*** Extracted entries Section Begins ***

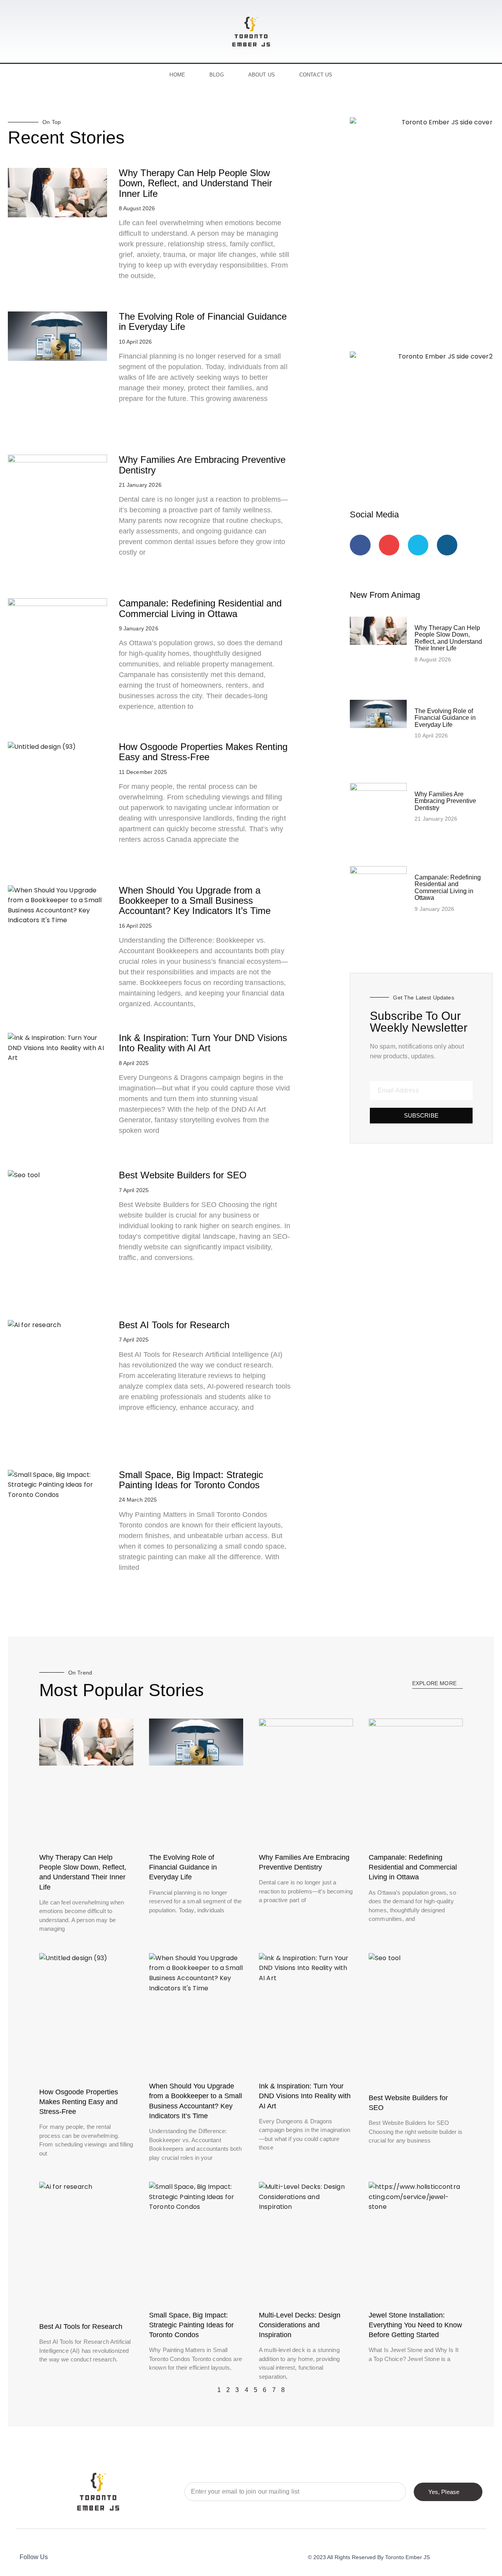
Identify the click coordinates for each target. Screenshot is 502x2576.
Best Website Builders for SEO (183, 1175)
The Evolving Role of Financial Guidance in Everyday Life (203, 321)
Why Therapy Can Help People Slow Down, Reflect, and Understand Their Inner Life (195, 183)
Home (177, 75)
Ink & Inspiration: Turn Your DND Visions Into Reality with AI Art (203, 1042)
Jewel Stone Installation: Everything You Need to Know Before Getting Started (415, 2325)
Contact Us (316, 75)
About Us (261, 75)
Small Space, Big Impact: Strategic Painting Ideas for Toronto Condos (191, 1479)
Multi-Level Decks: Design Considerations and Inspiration (299, 2325)
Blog (216, 75)
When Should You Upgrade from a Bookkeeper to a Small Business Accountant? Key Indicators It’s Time (195, 900)
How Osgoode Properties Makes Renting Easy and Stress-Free (203, 751)
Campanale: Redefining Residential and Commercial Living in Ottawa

*** Extracted entries Section Ends ***

Give the data again exactly as it stands, apart from the pictures.

[Result of this task]:
Identify the click coordinates for each target. Screenshot is 502x2576.
Best Website Builders for SEO (183, 1175)
The Evolving Role of Financial Guidance in Everyday Life (203, 321)
Why Therapy Can Help People Slow Down, Reflect, and Understand Their Inner Life (195, 183)
Home (177, 75)
Ink & Inspiration: Turn Your DND Visions Into Reality with AI Art (203, 1042)
Jewel Stone Installation: Everything You Need to Know Before Getting Started (415, 2325)
Contact Us (316, 75)
About Us (261, 75)
Small Space, Big Impact: Strategic Painting Ideas for Toronto Condos (191, 1479)
Multi-Level Decks: Design Considerations and Inspiration (299, 2325)
Blog (216, 75)
When Should You Upgrade from a Bookkeeper to a Small Business Accountant? Key Indicators It’s Time (195, 900)
How Osgoode Properties Makes Renting Easy and Stress-Free (203, 751)
Campanale: Redefining Residential and Commercial Living in Ottawa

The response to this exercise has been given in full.